Kleidung und Architektur hängen zusammen? Aber ja! Schauen wir uns doch mal alte Abbildungen des 19. Jahrhunderts an: Da flanieren Menschen auf breiten Boulevards durch Berlin. Farben und Formen passen zum Stadtbild, zum Architekturschmuck Schinkels und Sempers. In den Visionen früherer Science-Fiction-Filme scheinen die Anzüge meist Jumpsuits zu sein; Helme, Stiefel und Handschuhe sind aus demselben Material, aus dem auch Fahrzeuge und Stadt erbaut worden sind. Heute graut es einem geradezu vor der Vorstellung, wie sich unendliche Touristenmassen in der Sixtinischen Kapelle tummeln und Handybilder schießen, die nicht zum Thema passen. Die Kapelle im Vatikan ist einst zum Konklave, zur Wahl des Papstes gebaut worden: Weiße Gewänder in buntem Raum. Und nicht umgekehrt.

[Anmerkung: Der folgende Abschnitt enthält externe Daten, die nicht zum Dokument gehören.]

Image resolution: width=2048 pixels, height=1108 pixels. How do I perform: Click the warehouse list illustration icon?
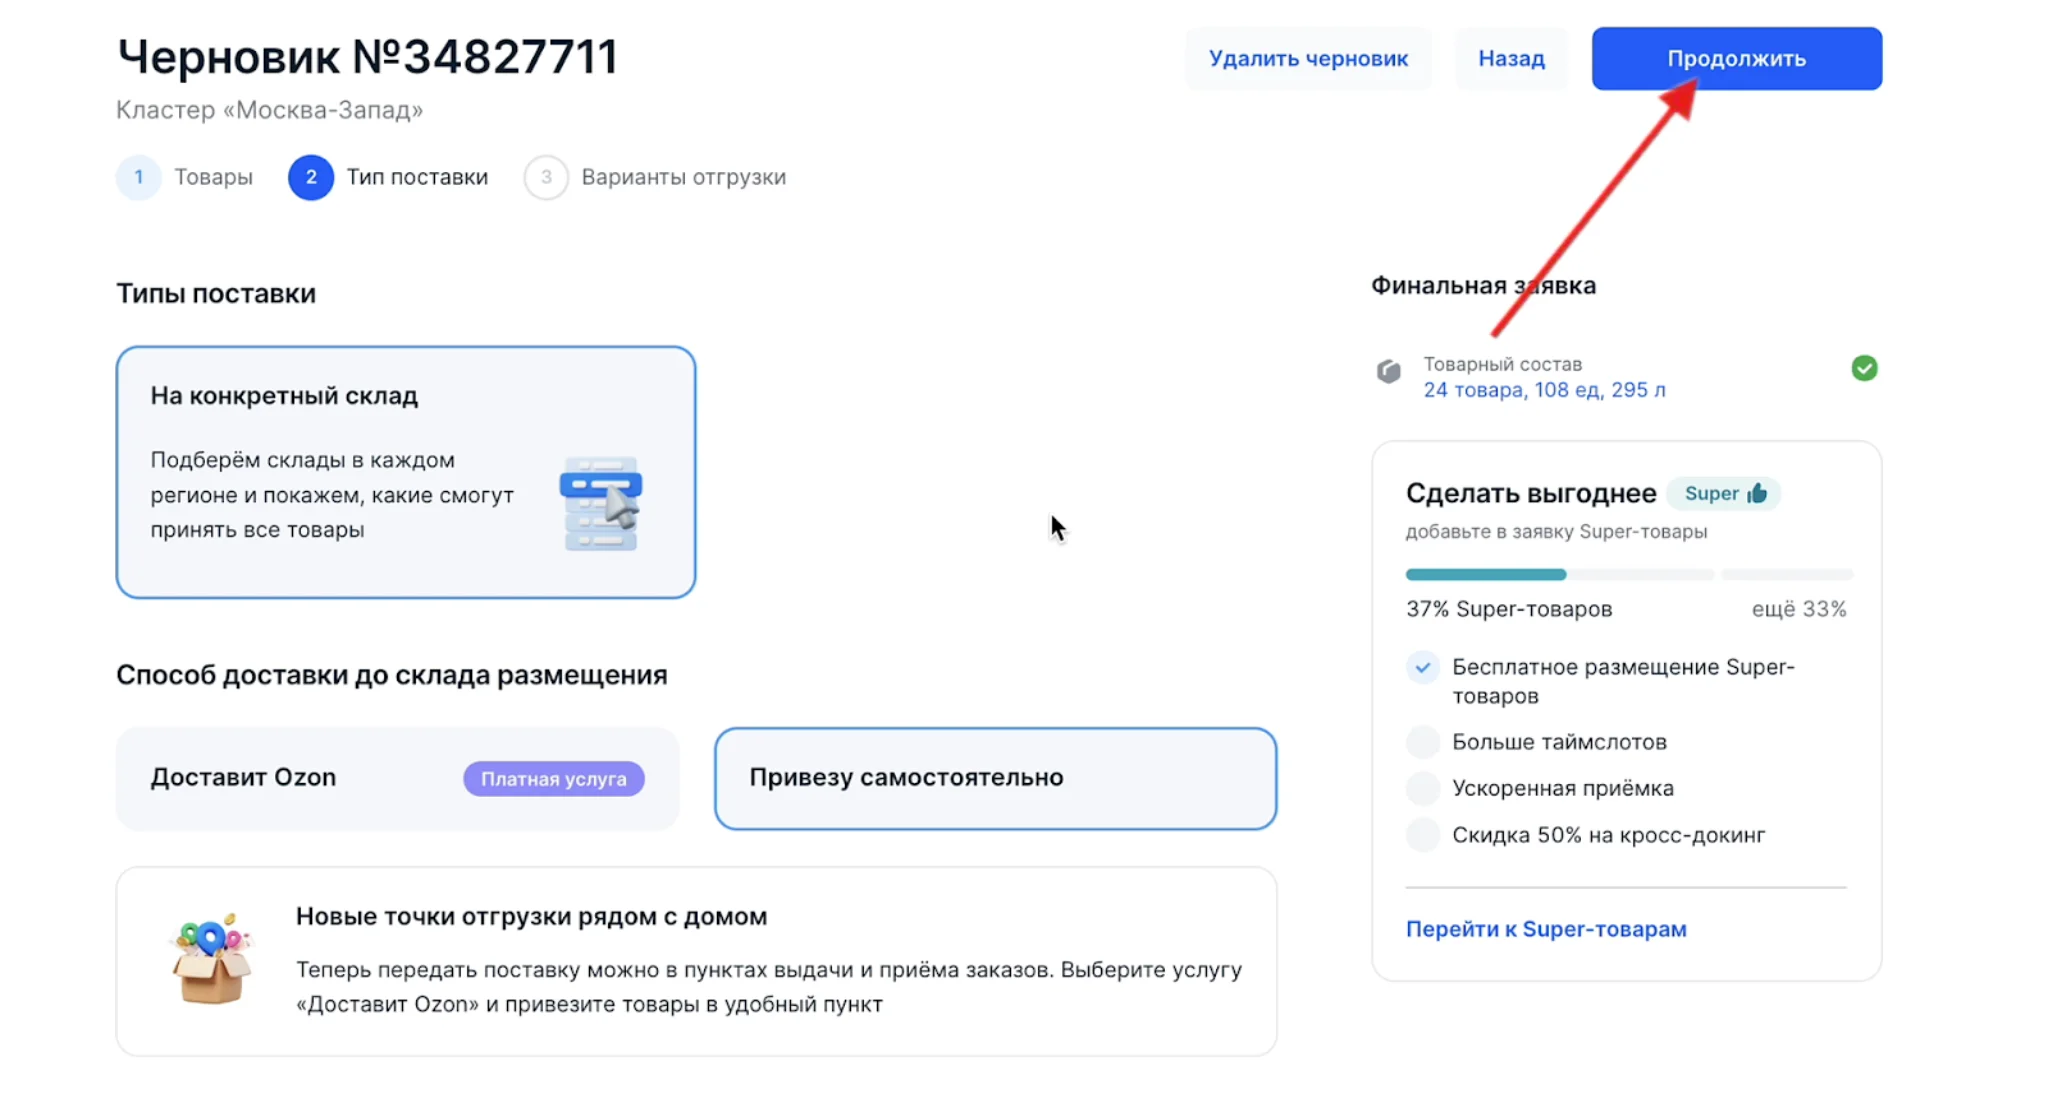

Die Welt der Analogien zwischen Kleidung und Gebäude ist unendlich. Der Hut ist Dach des Hauses. Gewand und Tracht sind Fassade und Fenster – gerne auch als reale Umsetzung desselben Ornamentes im häuslichen Alltag. Der Nadelstreifenanzug muss als Sofabezug und Teppich herhalten. Und der Wandschmuck ist das schöne Kleid, das man sich an die Wand genagelt hat. Heute wird die Fassade von der Architektur gelöst und das Gebäude stellt mehr als nur Funktion dar: Es soll den Bauherren porträtieren, Werbeikone sein. Form follows fashion – das ist der Antrieb des Bauens geworden! Architekturfremde Motive sind da sehr willkommen. Das „anything goes“ der 1980er Jahre hat sich durchgesetzt. Vorbei die Zeiten, wo das Haus zurückhaltend als graue Maus in der Häuserzeile stand.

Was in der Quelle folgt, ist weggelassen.